Cass Sunstein and the Myopia of Conservatives

As someone who is familiar with Cass Sunstein's writings and who has read (and discussed) Sunstein's most recent book, Nudge, a collaborative effort with Richard Thaler, I have to say that I find the conservative opposition to Sunstein's appointment as the director of the Office of Information and Regulatory Affairs in the Obama Administration's Office of Management and Budget to be very puzzling. Sunstein's basic thesis in Nudge was very much coming out of a libertarian tradition that prioritizes the freedom of choice and looks suspiciously on any practice or policy that might compromise choice beyond a fairly innocuous "nudge," whether that practice or policy originates in the state or the private sector.

Conservative columnist and pundit, David Frum, (currently a pariah among modern movement conservatives for his opposition to Sarah Palin and his criticism of the unthinking reactionary conservative bombast of folks like Mark Levin and Glenn Beck) has written an extremely thoughtful piece defending, with a persuasive conservative rationale, the appointment of Sunstein.

Here's part of what he said:

To anyone who knows anything – anything! – about what Cass Sunstein has actually written or actually said, it’s [conservative opposition to his appointment] a travesty and scandal. And ironically enough, if successful, it would have been a travesty and scandal in which conservatives would find themselves the main victims.

Had Cass Sunstein somehow been stopped, the next OIRA nominee would certainly have been less favorable to markets, enterprise, and competition. The next nominee would not have supported John Roberts and Michael McConnell, would not have chaired seminars with the American Enterprise Institute, might not have been endorsed by the Chamber of Commerce and the National Association of Manufacturers, and very likely would not have shared with conservatives so many of the values that Beck purports to uphold but in fact betrays.
I, too, think Sunstein is better for conservatives, by leaps and bounds, than any other potential Obama administration appointment. If conservatives want to be masochistic, and work to dump Sunstein in favor of someone more radical from the left, that's their prerogative. It just makes no sense to me.

2 comments:

Eric said...

I have to admit that if one's only knowledge of Suntein was via his contributions to the 'Nudge' book, it would be difficult (not impossible) for conservatives to find so many authentic faults with him.

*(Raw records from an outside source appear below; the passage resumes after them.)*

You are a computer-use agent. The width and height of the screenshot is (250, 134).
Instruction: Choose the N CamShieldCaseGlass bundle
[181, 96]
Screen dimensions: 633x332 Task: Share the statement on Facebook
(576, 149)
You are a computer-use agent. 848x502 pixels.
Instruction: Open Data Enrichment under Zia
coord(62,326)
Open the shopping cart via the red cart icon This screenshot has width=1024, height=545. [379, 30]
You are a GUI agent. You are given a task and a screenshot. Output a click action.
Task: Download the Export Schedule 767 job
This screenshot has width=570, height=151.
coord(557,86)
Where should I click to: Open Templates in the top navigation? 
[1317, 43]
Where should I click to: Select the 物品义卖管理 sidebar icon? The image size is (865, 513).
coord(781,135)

But the truth of the matter is that outside his ideas expressed in that book, he has a wholely different and unrelated set of ideas, guided by other principals, that are radically opposed to standard conservative approaches on issues of free speech, taxation, property rights, right to bear arms, and animal rights.

Is he the best regulatory psuedo-czar that conservatives can hope for from the Obama administration? Perhaps, but that doesn't mean he should be welcomed with open arms. Being half in agreement on one single issue does not a conservative make.

Huck said...

I never said he is a conservative, I just agreed with Frum that he is the best that conservatives are likely to get. The fact is that Obama gets to pick his people and, eventually, someone will hold that position. If conservatives want to sandbag Sunstein, they can have at it; but they're almost 100% likely to get something worse out of the bargain. And I've read Sunstein's work in other venues and on other issues and I haven't seen anything nearly close to the radicalism that is being attributed to him. Of course, I haven't read everything he's written, but I think it's safe to say that when conservatives, like Frum, who actually know Sunstein and his work much more completely, say that Sunstein is no where near to being the radical he's made out to be, I tend to think even more that the critiques of Sunstein are probably more hyperbolic than substantive.